Listen to entire program here:
Next week (Jan 16-20) is Mental Health Awareness Week on campus. Mental health has long been considered a rather taboo subject and many people suffer as a result. The shame and confusion associated with mental illness locks too many in isolation and despair. On the program I wanted to take a look at mental illness from a social justice perspective, and that means taking a look back in history at the disease and how it was viewed and treated, and how pwoplw coped. The disease is certainly not respectful of class, income or social standing; yet treatment and access to it are dependent on all three. (LINK: Canadian Mental Health Association/Windsor Branch)
During my stay in Senator Croll Park as part of Occupy Windsor, we met, as I would say all other Occupy sites did, homeless people who were attracted to us for shelter, food and clothes. What was also evident was that many suffered from some sort of mental illness. We had to call an ambulance several times for one fellow in particular who was not able to look after himself (taking medicine when required and eating regularly) and seemed disconnected from the world around him. As far as we know he got the help he needed and one has to ask, what if we hadn’t been in the park? Also, even if someone is of sound mund and body, after a length of time homeless on the streets as an outcast, the wear and tear on mind and body is tremendous. Nowhere is the stigma about mental health more acute than with those on the street. How do they get help, especially compared to those more privileged in society? What historically has been the answer?
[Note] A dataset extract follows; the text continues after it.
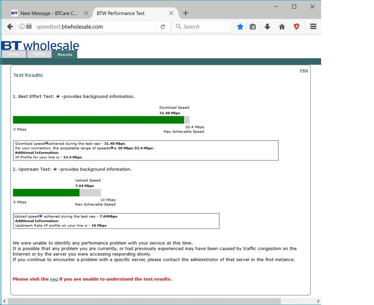Select the Results tab
374x305 pixels.
coord(64,54)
For some perspective, in the first half hour I spoke to Windsor native and York University Associate Professor Geoffery Reaume, who teaches in the Critical Disability Graduate Program in the Faculty of Graduate Studies and in the School of Health Policy and Management in the Faculty of Health. He is also a mental health survivor. Professor Reaume was the keynote speaker at last year’s awareness week here at UWindsor ( Mad People’s History). Reaume spoke at length about the Centre of Addiction and Mental Health , and you can read an article about the “Wall Art” here.
In the second half hour I spoke to Steve Green, community and food activist and founder of the Windsor Essex Community Supported Agriculture. Green is promoting and upcoming film night at The Capitol Theatre:
Green is a passionate advocate for citizen empowerment and is a leading figure in the local struggle in the advancement of citizen led democracy.